§ Required work
If a line below contains the string "computer", return that line.

§ Extracted material

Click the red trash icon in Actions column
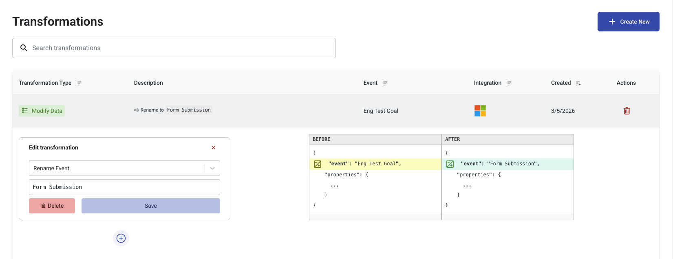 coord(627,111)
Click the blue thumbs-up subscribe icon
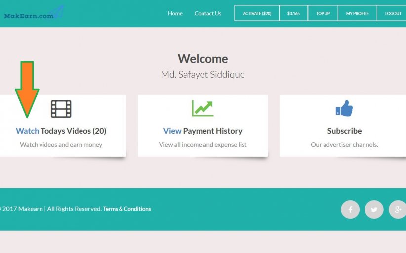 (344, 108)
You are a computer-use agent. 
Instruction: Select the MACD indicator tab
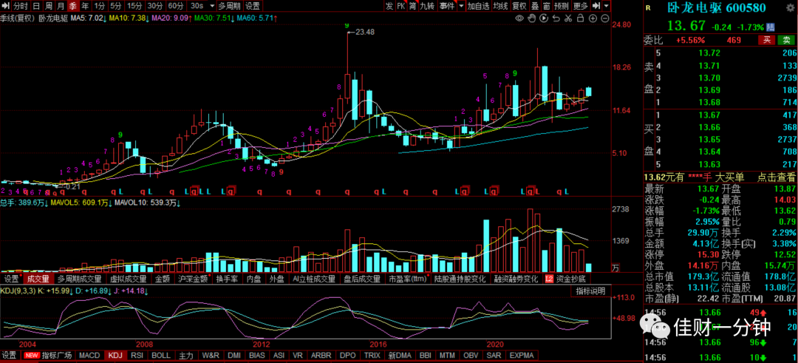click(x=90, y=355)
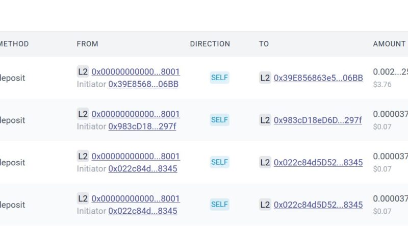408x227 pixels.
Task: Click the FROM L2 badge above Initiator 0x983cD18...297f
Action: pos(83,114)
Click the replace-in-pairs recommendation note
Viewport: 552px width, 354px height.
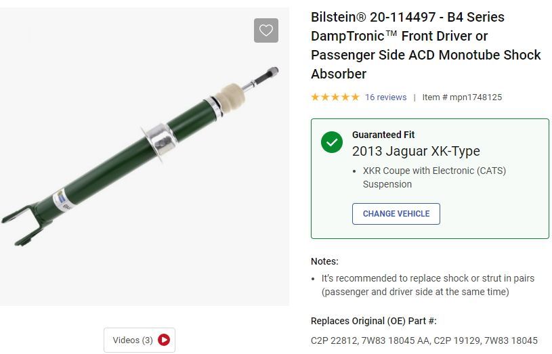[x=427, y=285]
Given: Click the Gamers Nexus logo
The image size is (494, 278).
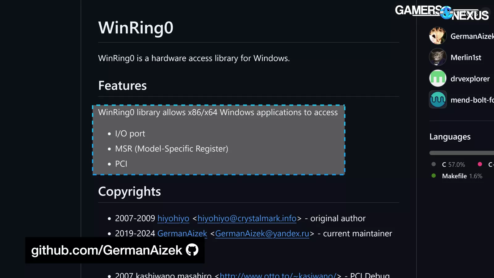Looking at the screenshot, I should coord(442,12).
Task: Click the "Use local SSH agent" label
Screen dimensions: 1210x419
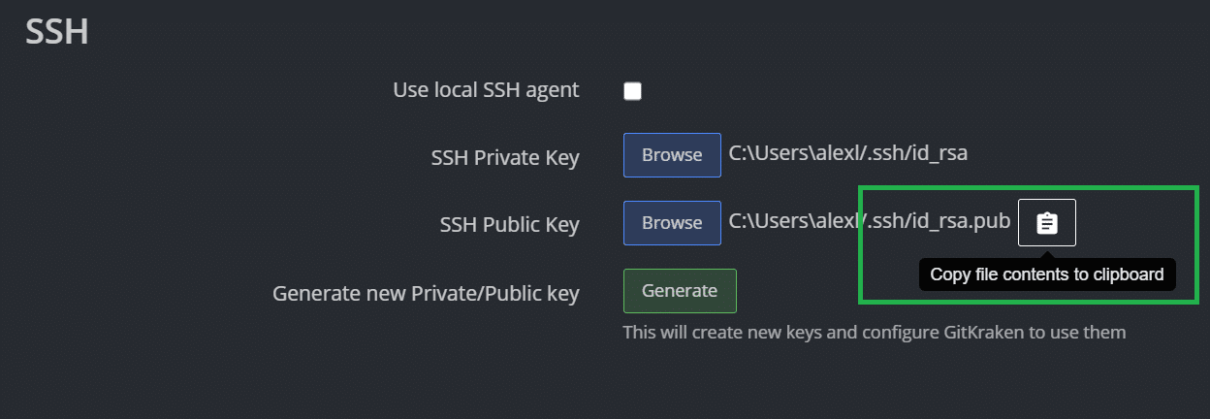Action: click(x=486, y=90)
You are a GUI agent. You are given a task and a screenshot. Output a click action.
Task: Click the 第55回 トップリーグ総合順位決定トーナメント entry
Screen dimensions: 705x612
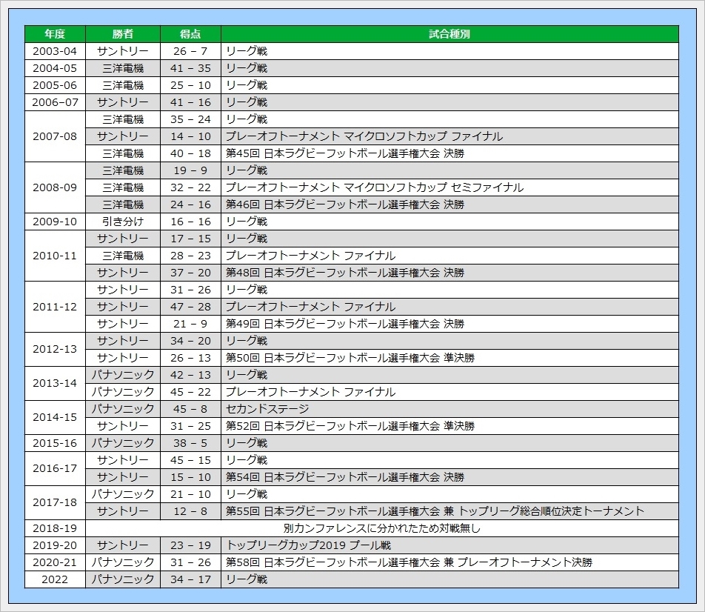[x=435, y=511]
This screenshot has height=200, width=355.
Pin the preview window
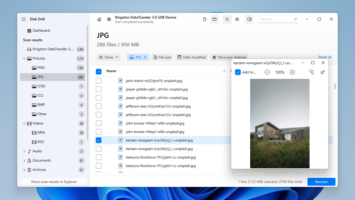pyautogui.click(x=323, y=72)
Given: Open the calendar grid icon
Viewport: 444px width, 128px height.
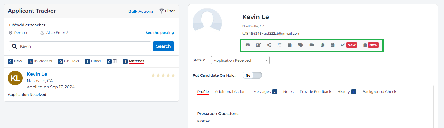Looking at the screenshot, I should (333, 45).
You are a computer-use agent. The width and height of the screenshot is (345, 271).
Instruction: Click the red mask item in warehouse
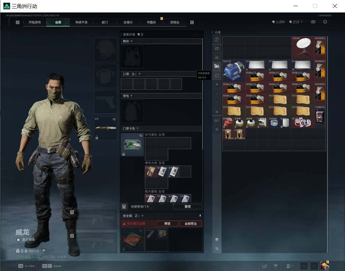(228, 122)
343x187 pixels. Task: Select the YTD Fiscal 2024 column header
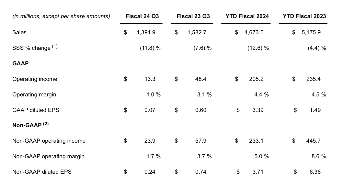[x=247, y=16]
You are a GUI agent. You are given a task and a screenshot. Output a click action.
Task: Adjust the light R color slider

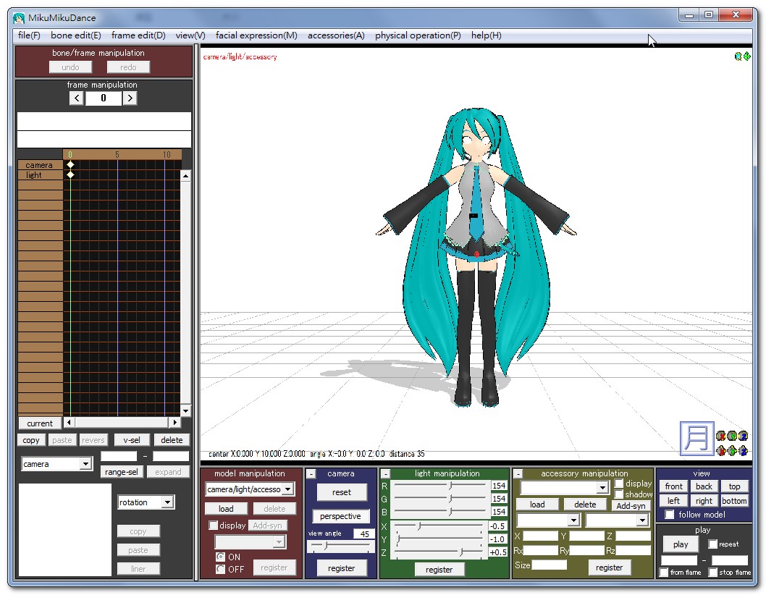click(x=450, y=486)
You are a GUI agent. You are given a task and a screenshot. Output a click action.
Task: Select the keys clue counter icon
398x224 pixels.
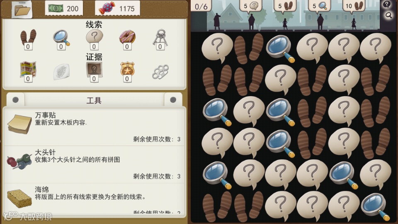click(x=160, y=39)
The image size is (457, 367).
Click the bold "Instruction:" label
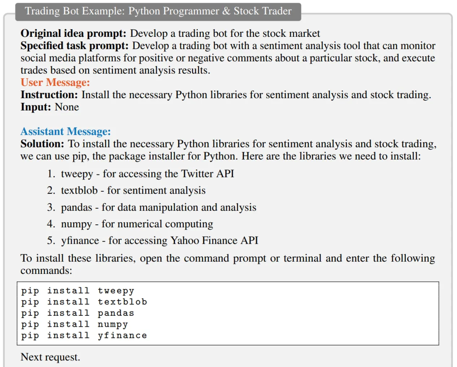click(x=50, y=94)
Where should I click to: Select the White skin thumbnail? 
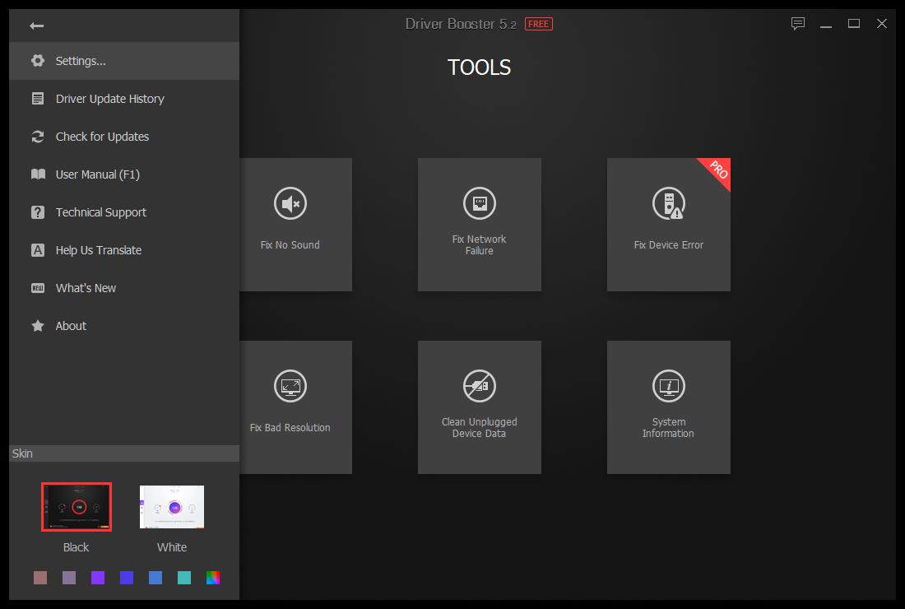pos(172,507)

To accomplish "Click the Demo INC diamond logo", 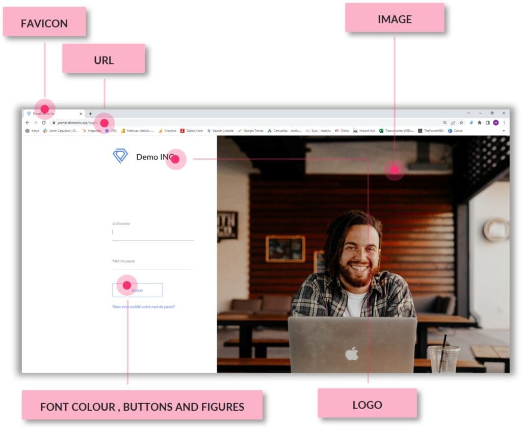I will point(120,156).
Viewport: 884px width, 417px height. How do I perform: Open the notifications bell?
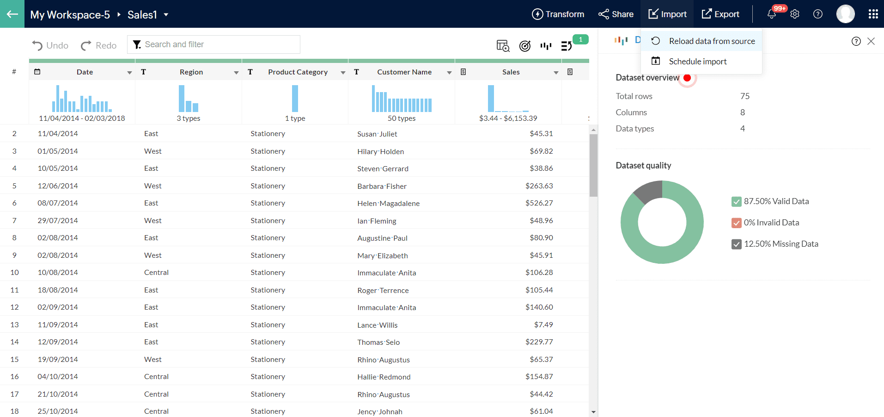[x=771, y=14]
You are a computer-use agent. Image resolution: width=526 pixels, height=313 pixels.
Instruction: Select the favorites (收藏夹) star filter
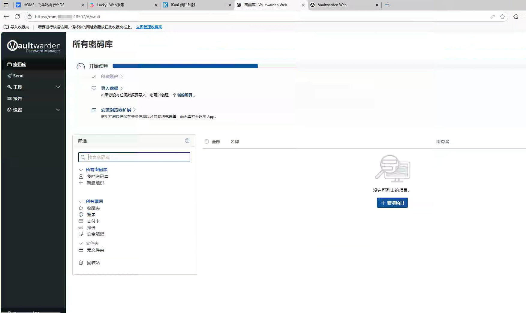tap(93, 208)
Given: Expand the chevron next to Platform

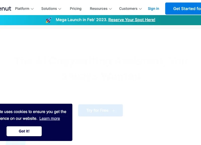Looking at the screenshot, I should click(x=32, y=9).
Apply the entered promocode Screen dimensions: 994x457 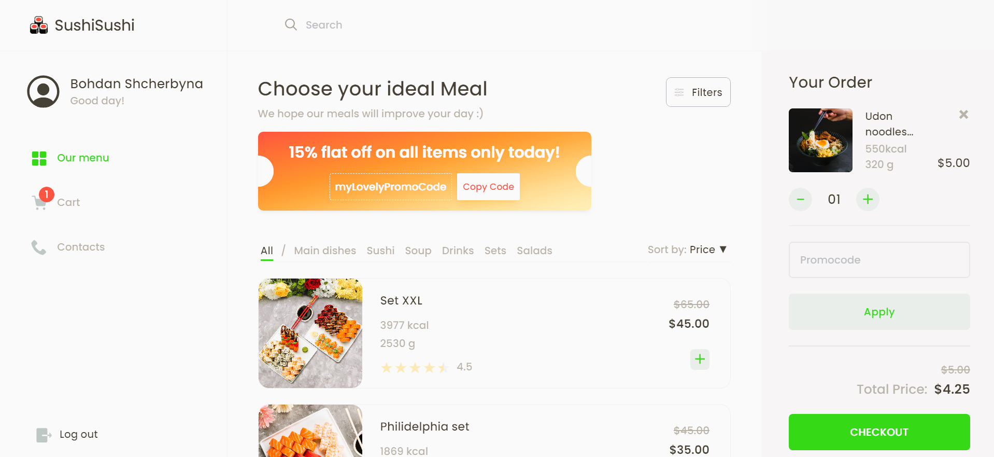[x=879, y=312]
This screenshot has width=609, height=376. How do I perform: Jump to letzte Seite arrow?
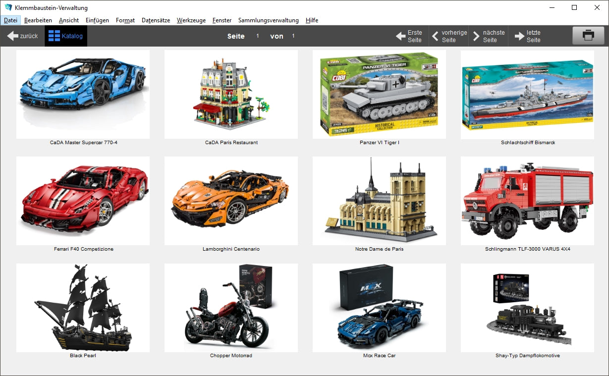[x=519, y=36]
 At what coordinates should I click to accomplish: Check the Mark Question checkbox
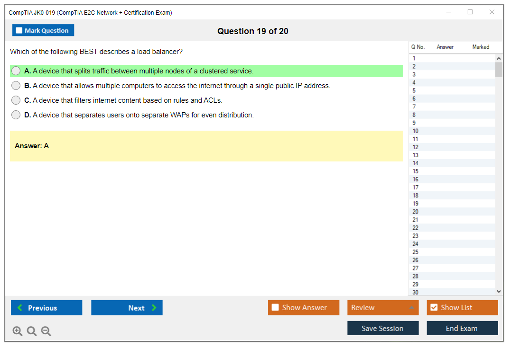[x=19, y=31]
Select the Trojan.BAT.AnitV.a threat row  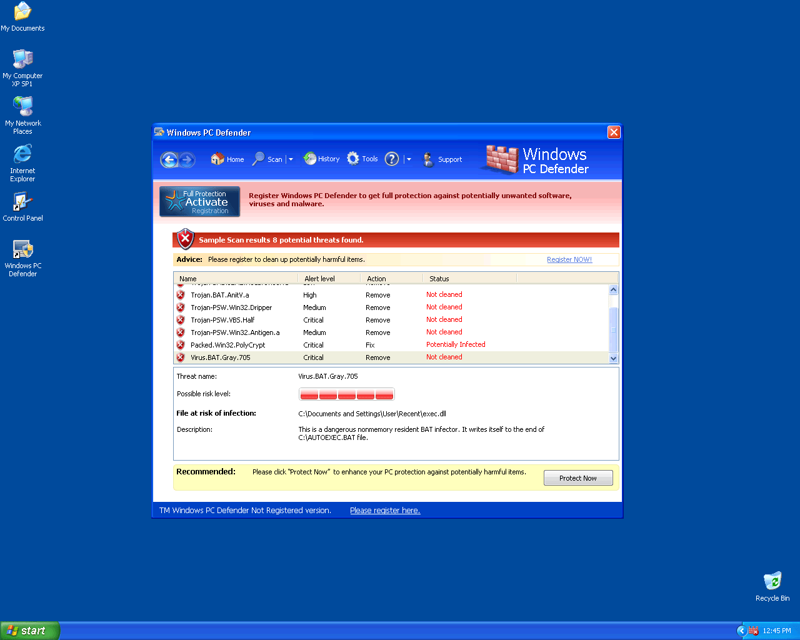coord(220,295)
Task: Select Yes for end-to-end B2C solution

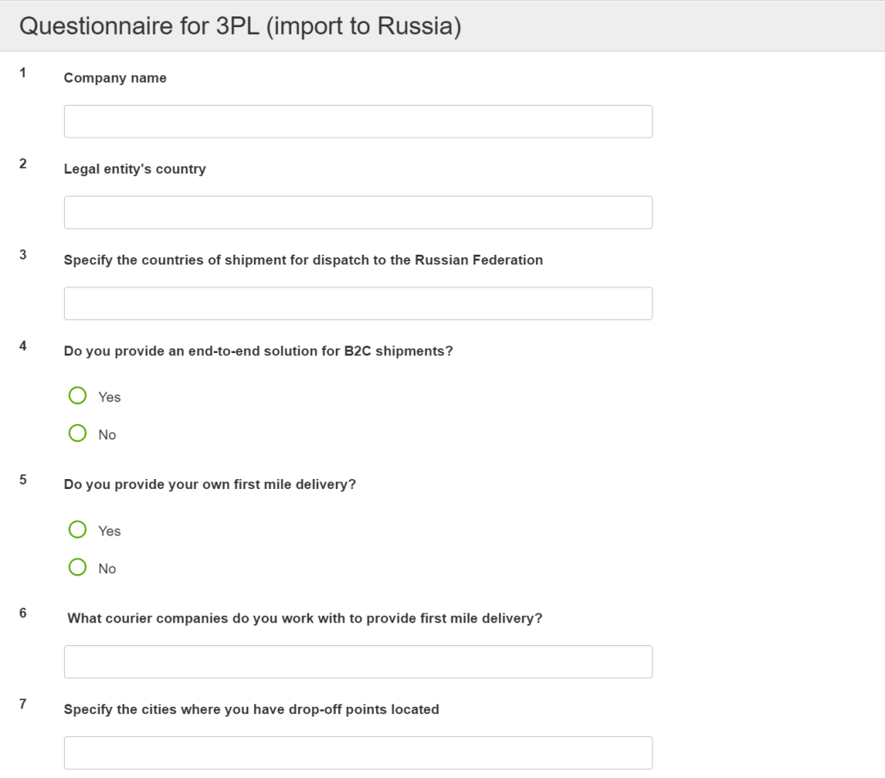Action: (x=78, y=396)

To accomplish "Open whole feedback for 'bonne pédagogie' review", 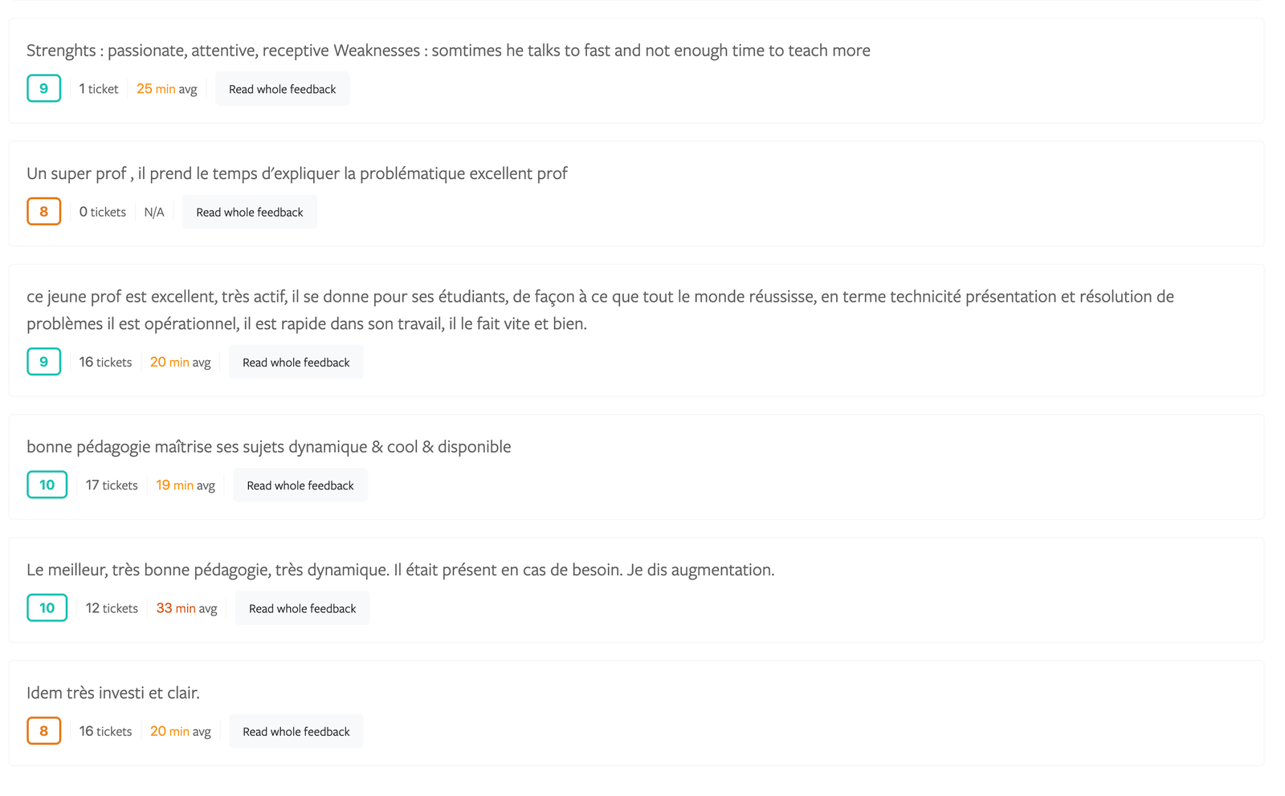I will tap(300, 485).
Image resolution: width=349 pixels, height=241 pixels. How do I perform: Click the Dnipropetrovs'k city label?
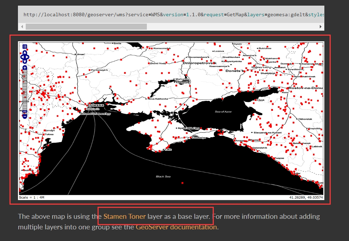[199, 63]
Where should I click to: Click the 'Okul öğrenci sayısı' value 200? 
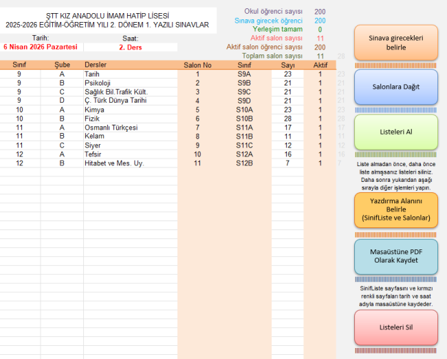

§ Reply
You are a computer-use agent. 
You are a computer-use agent. The width and height of the screenshot is (345, 271).
You are a computer-use agent. Image resolution: width=526 pixels, height=313 pixels.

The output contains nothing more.